Scenes from a Marriage
Thursday, July 26th
Well, we started reading each other's writings from Dr.
Phil's book, and then we went to talk. Things were going
well with the talk, we were telling each other how we felt,
not accusing, using "It makes me feel like this when you
did that", kind of stuff. Then I blew up, he told me about
reading an e-mail of mine when I was getting ready to go to
Atlanta that James and I were going to hook up. The e-mail
was a total joke and James was not even in Atlanta. He
said it made him mad and he then made the choices he did.
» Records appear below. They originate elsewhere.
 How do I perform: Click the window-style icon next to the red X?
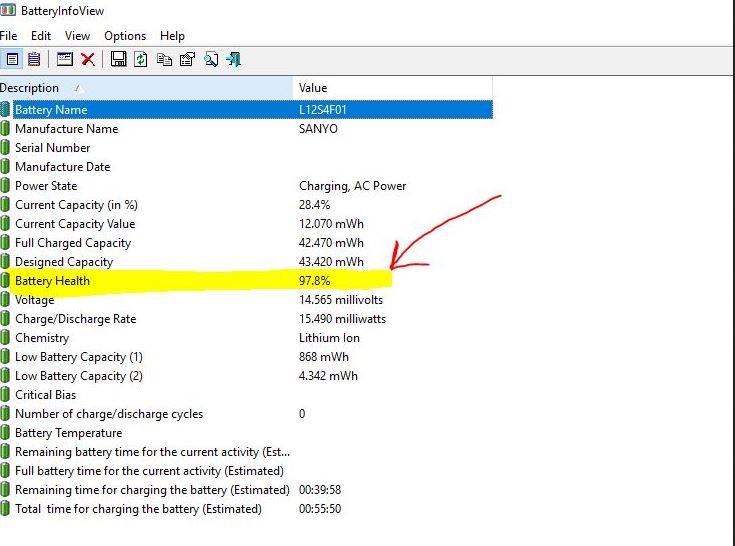tap(65, 59)
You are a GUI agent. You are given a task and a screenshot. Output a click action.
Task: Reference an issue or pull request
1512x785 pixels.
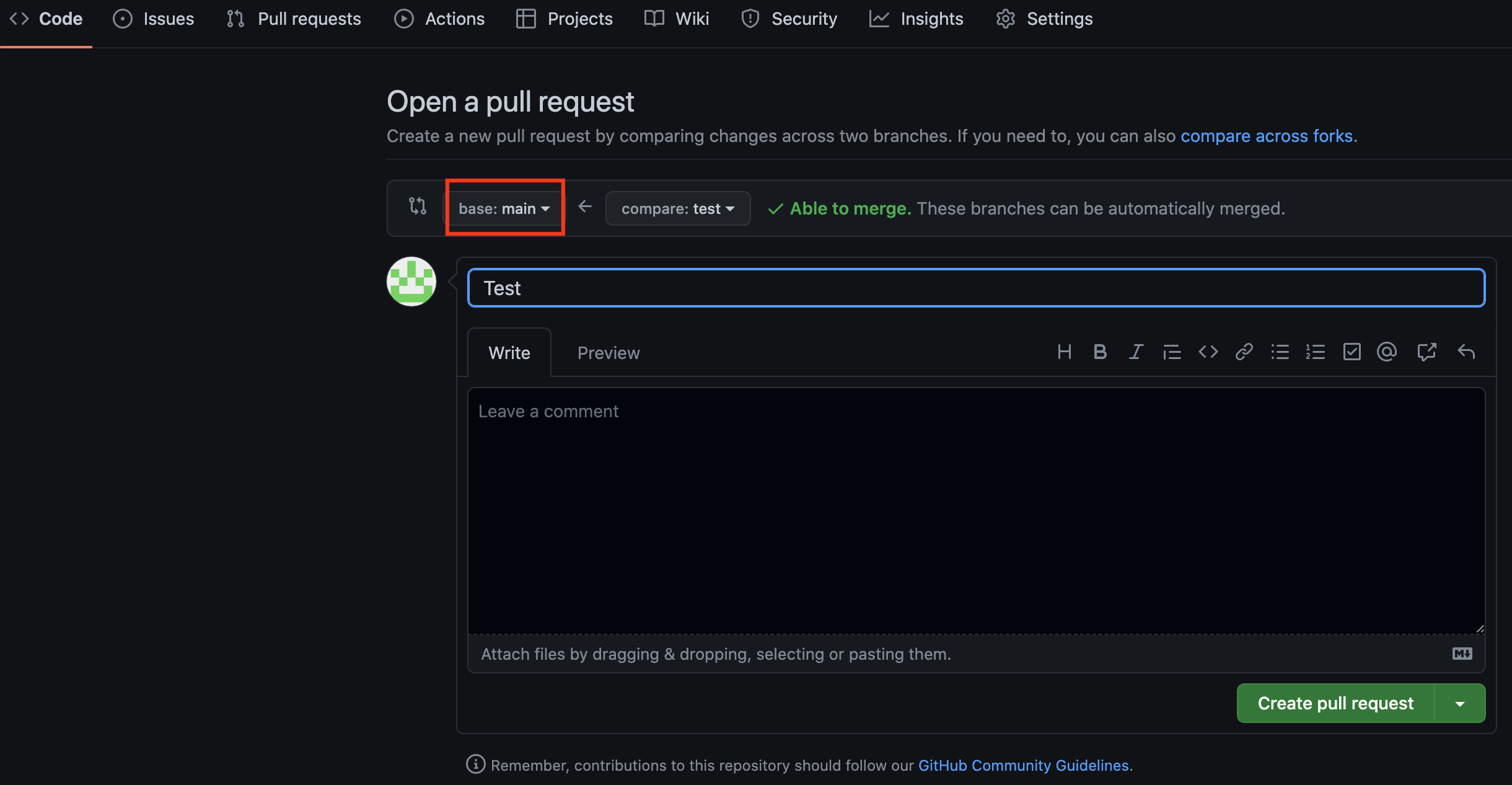tap(1426, 352)
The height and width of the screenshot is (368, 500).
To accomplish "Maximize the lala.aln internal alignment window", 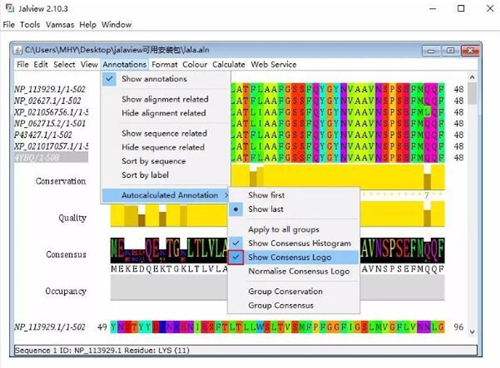I will point(450,51).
I told him he had no right to invade my privacy like that,
especially when he had told me that he no longer snooped in
my stuff. He took all the blame for stuff and said it was
his fault he should have talked to me rather than just
trying to solve his problems with someone else.
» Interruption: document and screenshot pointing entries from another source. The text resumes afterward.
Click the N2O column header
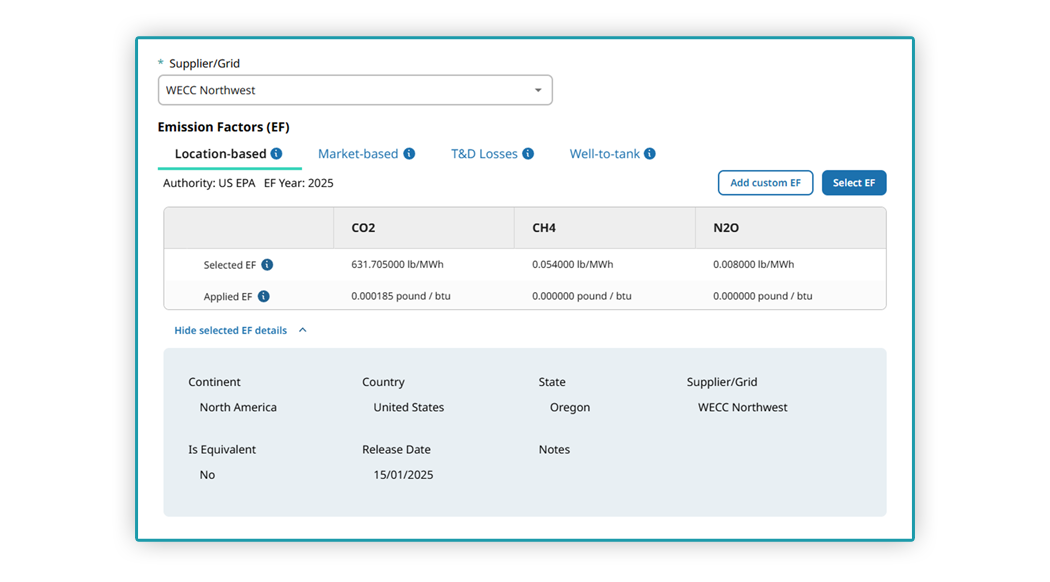The height and width of the screenshot is (582, 1050). 726,228
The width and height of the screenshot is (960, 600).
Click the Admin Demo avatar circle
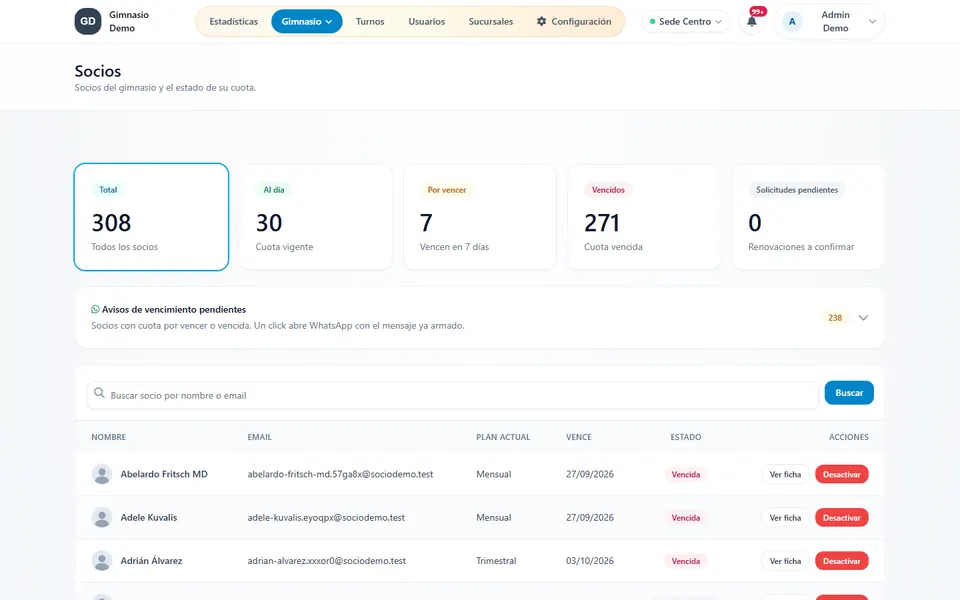[x=792, y=21]
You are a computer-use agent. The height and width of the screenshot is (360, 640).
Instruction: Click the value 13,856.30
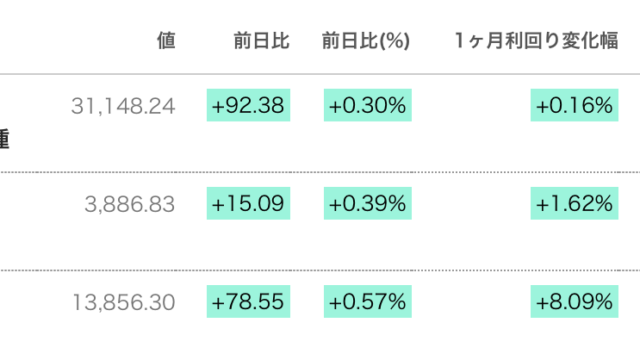tap(124, 302)
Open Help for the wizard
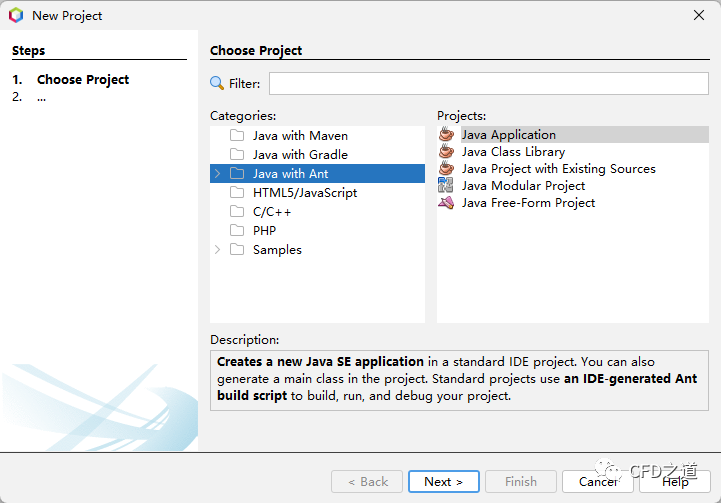721x503 pixels. coord(675,482)
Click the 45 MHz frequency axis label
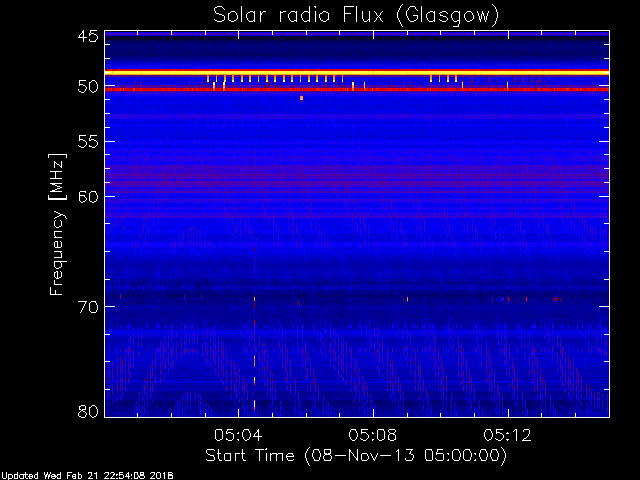Screen dimensions: 640x480 [88, 37]
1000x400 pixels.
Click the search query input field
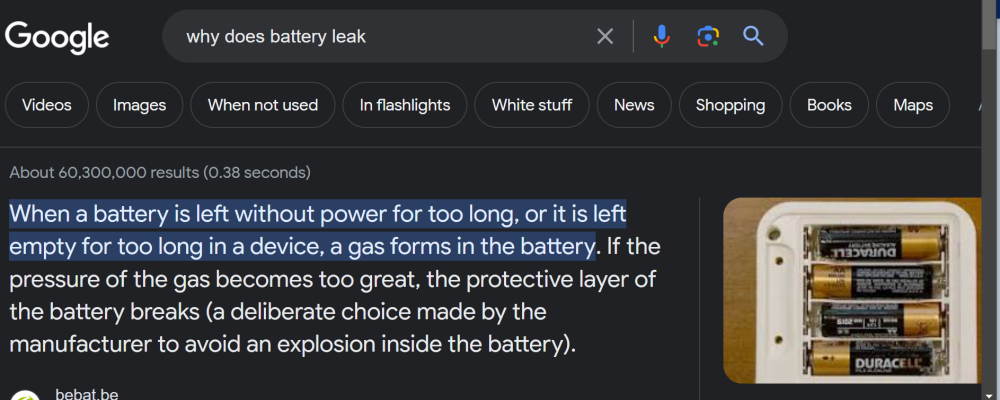click(380, 37)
I want this to work out so badly, I mean the person he is
now is just wonderful and I love him dearly, however, the
person he has been I can't stand. But, I know I can't take
looking at his baby (if it is) every other weekend and
putting her on my insurance, and paying 20% of his money to
her every month. I just can't do it!! I need this test to
come back now, not 4 weeks from now.
He said it was embarrassing to go to court and have his
name called, see all those people watch him walk back
there. I told him that he had a over a year to deal with
what he had done, I just found out in June. The wounds had
had time to heal for him, but not for me. Then this
testing thing just made it all come back and brings with it
the image of them together.
Why am I staying with him? Is it because he becuase he can be so
nice and loving, am I doing it just for my son???